Task directions:
Each entry should be quoted word for word, including every mark of punctuation.

(Supplied data Opens)

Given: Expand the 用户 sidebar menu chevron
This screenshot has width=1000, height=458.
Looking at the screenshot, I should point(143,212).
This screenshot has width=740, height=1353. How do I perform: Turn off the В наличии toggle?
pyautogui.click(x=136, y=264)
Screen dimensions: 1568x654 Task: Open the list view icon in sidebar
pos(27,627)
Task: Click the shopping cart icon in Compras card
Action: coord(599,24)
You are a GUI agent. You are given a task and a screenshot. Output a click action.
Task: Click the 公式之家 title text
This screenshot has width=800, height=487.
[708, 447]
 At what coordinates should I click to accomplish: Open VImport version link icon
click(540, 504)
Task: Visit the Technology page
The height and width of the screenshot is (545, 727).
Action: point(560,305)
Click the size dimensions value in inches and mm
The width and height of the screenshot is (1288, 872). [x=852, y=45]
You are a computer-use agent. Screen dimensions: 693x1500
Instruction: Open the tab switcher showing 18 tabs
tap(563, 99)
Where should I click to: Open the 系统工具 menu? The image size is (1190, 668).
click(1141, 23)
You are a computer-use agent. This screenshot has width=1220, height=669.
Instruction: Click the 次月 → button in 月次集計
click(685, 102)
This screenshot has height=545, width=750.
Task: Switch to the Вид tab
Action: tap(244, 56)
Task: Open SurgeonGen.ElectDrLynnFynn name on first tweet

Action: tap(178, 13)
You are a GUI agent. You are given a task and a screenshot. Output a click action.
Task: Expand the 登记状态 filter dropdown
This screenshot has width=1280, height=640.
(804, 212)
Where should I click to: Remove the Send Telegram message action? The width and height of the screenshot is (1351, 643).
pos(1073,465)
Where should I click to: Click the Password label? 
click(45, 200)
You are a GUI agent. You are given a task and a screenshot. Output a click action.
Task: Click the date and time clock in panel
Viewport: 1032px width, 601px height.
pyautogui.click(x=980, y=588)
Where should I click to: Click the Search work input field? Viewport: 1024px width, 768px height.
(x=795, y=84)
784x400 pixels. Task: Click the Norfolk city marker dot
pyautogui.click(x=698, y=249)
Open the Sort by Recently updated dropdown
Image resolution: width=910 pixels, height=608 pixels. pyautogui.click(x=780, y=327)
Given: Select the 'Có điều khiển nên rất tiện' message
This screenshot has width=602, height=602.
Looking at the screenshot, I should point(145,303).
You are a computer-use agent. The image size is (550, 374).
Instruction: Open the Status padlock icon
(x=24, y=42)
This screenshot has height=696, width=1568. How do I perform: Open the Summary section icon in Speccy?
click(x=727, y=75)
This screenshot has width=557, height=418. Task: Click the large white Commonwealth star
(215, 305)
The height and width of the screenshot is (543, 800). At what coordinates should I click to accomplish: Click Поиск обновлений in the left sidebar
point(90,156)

(Supplied data Closes)

Result below:
Given: Expand the 用户 sidebar menu chevron
This screenshot has width=1000, height=458.
Looking at the screenshot, I should point(143,212).
This screenshot has width=740, height=1353. How do I perform: Turn off the В наличии toggle?
pyautogui.click(x=136, y=264)
Screen dimensions: 1568x654 Task: Open the list view icon in sidebar
pos(27,627)
Task: Click the shopping cart icon in Compras card
Action: coord(599,24)
You are a GUI agent. You are given a task and a screenshot. Output a click action.
Task: Click the 公式之家 title text
This screenshot has width=800, height=487.
[708, 447]
 At what coordinates should I click to accomplish: Open VImport version link icon
click(540, 504)
Task: Visit the Technology page
The height and width of the screenshot is (545, 727).
Action: point(560,305)
Click the size dimensions value in inches and mm
The width and height of the screenshot is (1288, 872). [x=852, y=45]
You are a computer-use agent. Screen dimensions: 693x1500
Instruction: Open the tab switcher showing 18 tabs
tap(563, 99)
Where should I click to: Open the 系统工具 menu? The image size is (1190, 668).
click(1141, 23)
You are a computer-use agent. This screenshot has width=1220, height=669.
Instruction: Click the 次月 → button in 月次集計
click(685, 102)
This screenshot has height=545, width=750.
Task: Switch to the Вид tab
Action: tap(244, 56)
Task: Open SurgeonGen.ElectDrLynnFynn name on first tweet

Action: tap(178, 13)
You are a GUI agent. You are given a task and a screenshot. Output a click action.
Task: Expand the 登记状态 filter dropdown
This screenshot has width=1280, height=640.
(804, 212)
Where should I click to: Remove the Send Telegram message action? The width and height of the screenshot is (1351, 643).
pos(1073,465)
Where should I click to: Click the Password label? 
click(45, 200)
You are a GUI agent. You are given a task and a screenshot. Output a click action.
Task: Click the date and time clock in panel
Viewport: 1032px width, 601px height.
pyautogui.click(x=980, y=588)
Where should I click to: Click the Search work input field? Viewport: 1024px width, 768px height.
(x=795, y=84)
784x400 pixels. Task: Click the Norfolk city marker dot
pyautogui.click(x=698, y=249)
Open the Sort by Recently updated dropdown
Image resolution: width=910 pixels, height=608 pixels. pyautogui.click(x=780, y=327)
Given: Select the 'Có điều khiển nên rất tiện' message
This screenshot has width=602, height=602.
Looking at the screenshot, I should point(145,303).
You are a computer-use agent. The image size is (550, 374).
Instruction: Open the Status padlock icon
(x=24, y=42)
This screenshot has height=696, width=1568. How do I perform: Open the Summary section icon in Speccy?
click(x=727, y=75)
This screenshot has width=557, height=418. Task: Click the large white Commonwealth star
(215, 305)
The height and width of the screenshot is (543, 800). At what coordinates should I click to accomplish: Click Поиск обновлений in the left sidebar
point(90,156)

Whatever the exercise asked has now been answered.